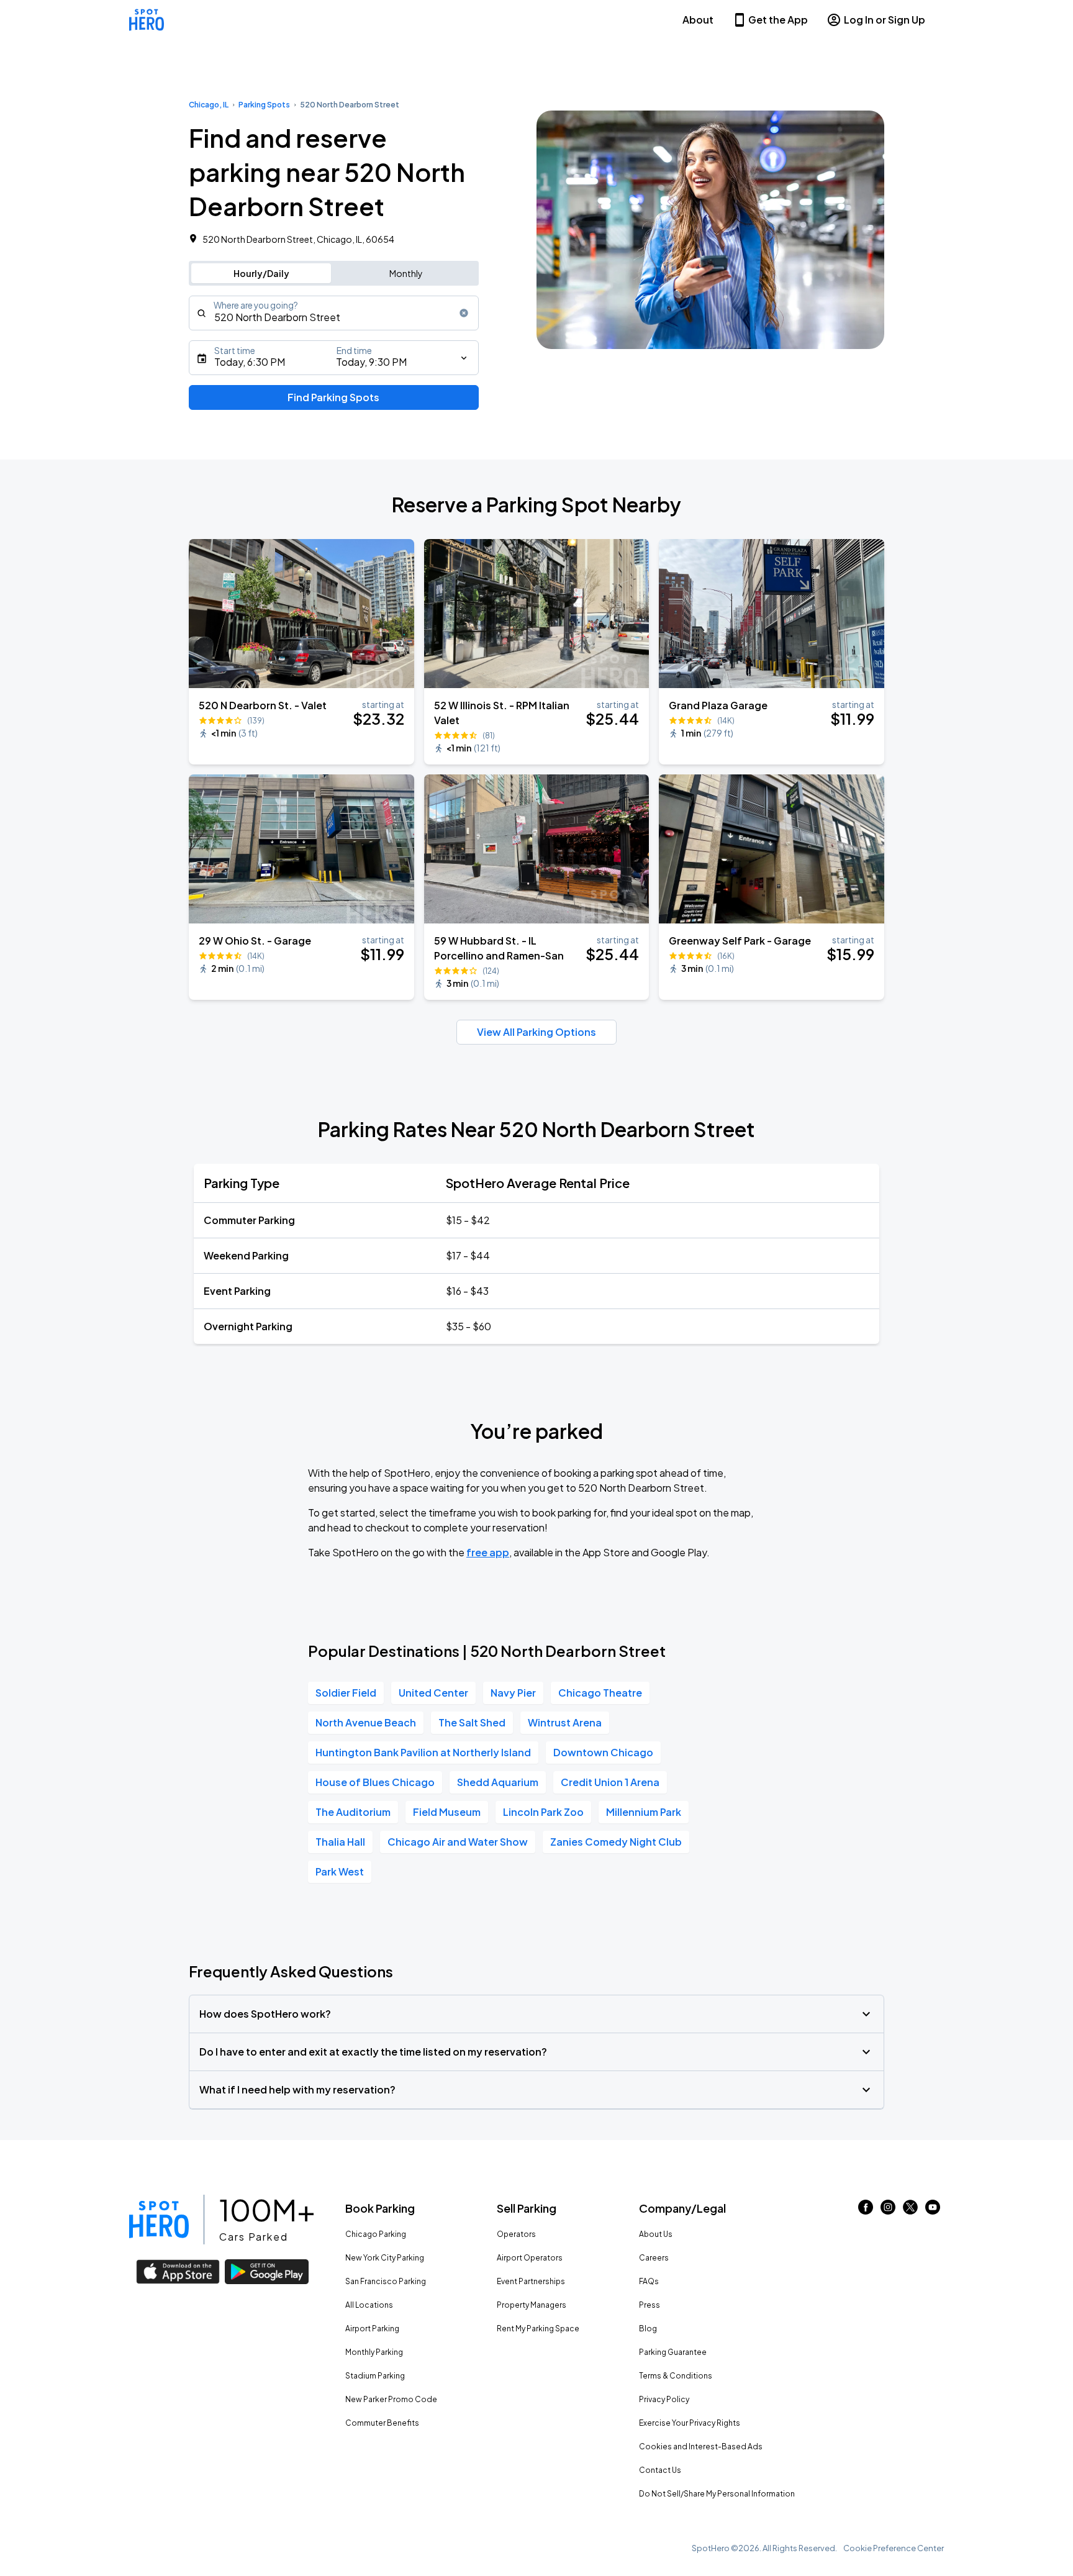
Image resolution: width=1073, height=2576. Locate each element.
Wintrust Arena (565, 1722)
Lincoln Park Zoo (543, 1811)
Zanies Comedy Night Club (616, 1841)
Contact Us (660, 2470)
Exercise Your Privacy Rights (689, 2423)
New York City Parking (384, 2257)
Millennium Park (643, 1811)
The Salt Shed (471, 1722)
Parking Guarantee (673, 2352)
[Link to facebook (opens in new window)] (865, 2210)
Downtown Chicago (603, 1752)
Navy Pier (513, 1692)
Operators (516, 2234)
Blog (648, 2328)
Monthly (406, 273)
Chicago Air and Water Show (457, 1841)
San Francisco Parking (385, 2281)
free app (487, 1552)
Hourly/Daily (261, 273)
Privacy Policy (664, 2399)
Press (649, 2305)
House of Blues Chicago (375, 1782)
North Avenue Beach (365, 1722)
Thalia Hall (340, 1841)
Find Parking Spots (333, 397)
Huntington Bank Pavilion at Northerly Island (423, 1752)
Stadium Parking (375, 2375)
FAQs (649, 2281)
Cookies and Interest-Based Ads (701, 2446)
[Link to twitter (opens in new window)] (910, 2210)
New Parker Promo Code (391, 2399)
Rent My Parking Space (538, 2328)
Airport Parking (372, 2328)
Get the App (778, 19)
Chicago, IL (209, 104)
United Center (433, 1692)
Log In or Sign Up (884, 19)
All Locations (369, 2305)
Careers (654, 2257)
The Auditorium (353, 1811)
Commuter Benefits (382, 2423)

____

• _Action item_:
Copy the data exactly. Pictures do not belong in the copy.

• _Exercise output_:
Image resolution: width=1073, height=2576. Locate each element.
Wintrust Arena (565, 1722)
Lincoln Park Zoo (543, 1811)
Zanies Comedy Night Club (616, 1841)
Contact Us (660, 2470)
Exercise Your Privacy Rights (689, 2423)
New York City Parking (384, 2257)
Millennium Park (643, 1811)
The Salt Shed (471, 1722)
Parking Guarantee (673, 2352)
[Link to facebook (opens in new window)] (865, 2210)
Downtown Chicago (603, 1752)
Navy Pier (513, 1692)
Operators (516, 2234)
Blog (648, 2328)
Monthly (406, 273)
Chicago Air and Water Show (457, 1841)
San Francisco Parking (385, 2281)
free app (487, 1552)
Hourly/Daily (261, 273)
Privacy Policy (664, 2399)
Press (649, 2305)
House of Blues Chicago (375, 1782)
North Avenue Beach (365, 1722)
Thalia Hall (340, 1841)
Find Parking Spots (333, 397)
Huntington Bank Pavilion at Northerly Island (423, 1752)
Stadium Parking (375, 2375)
FAQs (649, 2281)
Cookies and Interest-Based Ads (701, 2446)
[Link to twitter (opens in new window)] (910, 2210)
New Parker Promo Code (391, 2399)
Rent My Parking Space (538, 2328)
Airport Parking (372, 2328)
Get the App (778, 19)
Chicago, IL (209, 104)
United Center (433, 1692)
Log In or Sign Up (884, 19)
All Locations (369, 2305)
Careers (654, 2257)
The Auditorium (353, 1811)
Commuter Benefits (382, 2423)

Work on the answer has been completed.